Cassazione, sez. III, 21 dicembre 2015, n. 25606
Il caso. Un operatore commerciale otteneva da un fornitore una certa quantità di beni mobili in ragione di contratto estimatorio. Il fornitore, rilevata la mancata restituzione dei beni, chiedeva ed otteneva decreto ingiuntivo per importo corrispondente. Il convenuto si difendeva rilevando l'inesistenza del contratto estimatorio e precisando che aveva acquisito il possesso della merce al solo fine di ricercare, nell'interesse del fornitore, partner commerciali.
Il Tribunale accoglieva la difesa di parte convenuta e revocava il decreto ingiuntivo. Il giudice osservava che il rapporto non poteva essere ricondotto alla fattispecie del contratto estimatorio, non risultava pattuito tra le parti alcun termine per la restituzione e, parte della merce, in conformità a quanto dichiarato dal convenuto, risultava ordinata dallo stesso ma inviata direttamente a terze parti.
La Corte d'appello riformava la decisione del Tribunale e condannava il convenuto a pagare in favore dell'attore una somma pari al valore della merce consegnata e mai restituita e/o pagata al fornitore.
Parte convenuta ha proposto ricorso per cassazione.
Elemento essenziale e caratterizzante del contratto estimatorio.
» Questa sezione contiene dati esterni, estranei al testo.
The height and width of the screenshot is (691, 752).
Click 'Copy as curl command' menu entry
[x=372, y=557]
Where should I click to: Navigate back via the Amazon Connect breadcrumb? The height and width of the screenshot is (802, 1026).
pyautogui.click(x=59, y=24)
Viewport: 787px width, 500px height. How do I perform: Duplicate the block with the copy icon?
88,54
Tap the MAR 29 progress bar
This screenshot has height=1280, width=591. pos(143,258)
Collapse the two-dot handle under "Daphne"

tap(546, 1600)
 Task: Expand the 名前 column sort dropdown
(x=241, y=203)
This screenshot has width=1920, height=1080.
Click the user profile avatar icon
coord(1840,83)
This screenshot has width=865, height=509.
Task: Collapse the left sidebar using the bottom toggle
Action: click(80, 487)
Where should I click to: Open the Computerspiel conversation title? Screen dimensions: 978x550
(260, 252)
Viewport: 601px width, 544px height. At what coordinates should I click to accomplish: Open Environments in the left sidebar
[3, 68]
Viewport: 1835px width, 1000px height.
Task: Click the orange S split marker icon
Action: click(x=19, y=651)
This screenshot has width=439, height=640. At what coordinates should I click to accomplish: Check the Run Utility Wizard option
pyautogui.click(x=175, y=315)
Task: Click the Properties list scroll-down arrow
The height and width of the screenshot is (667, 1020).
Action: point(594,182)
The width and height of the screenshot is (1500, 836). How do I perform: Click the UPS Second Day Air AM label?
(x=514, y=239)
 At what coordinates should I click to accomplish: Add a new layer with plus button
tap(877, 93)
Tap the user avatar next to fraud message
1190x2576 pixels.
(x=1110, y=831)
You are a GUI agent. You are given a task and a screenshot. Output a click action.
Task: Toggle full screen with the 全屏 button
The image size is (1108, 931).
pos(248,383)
La Corte d'appello ha chiarito che l'elemento essenziale del contratto estimatorio è l'accordo in ragione del quale una parte consegna all'altra una certa quantità di beni mobili con l'intesa che il ricevente potrà acquistare e pagare la merce o restituirla materialmente. L'individuazione del termine di restituzione/pagamento non è essenziale a qualificare l'intesa come contratto estimatorio, dunque, la sua assenza non determina la nullità della fattispecie contrattuale. Il giudice di merito, in assenza di atto scritto, ha correttamente dedotto l'esistenza del contratto estimatorio a seguito di accertamento giudiziale fondato sulla corrispondenza intercorsa tra le parti (in cui si parlava espressamente di contratto estimatorio) nonché dai documenti di trasporto (in cui si faceva riferimento a contratto estimatorio).
Il contratto estimatorio non trasferisce il diritto di proprietà dei beni. Il contratto estimatorio è un contratto reale, dunque il vincolo nasce con la consegna della merce, ma con il trasferimento dei beni non si trasferisce il diritto di proprietà che resta in capo al cedente. Chi riceve la merce materialmente non ne diventa proprietario. Il contratto estimatorio regolamenta l'interesse del cedente di vendere la propria merce a più soggetti a fronte dell'interesse del ricevente di ricavare un profitto dalla "intermediazione" e, in caso di mancata vendita, decidere se restituire i beni o acquistarli.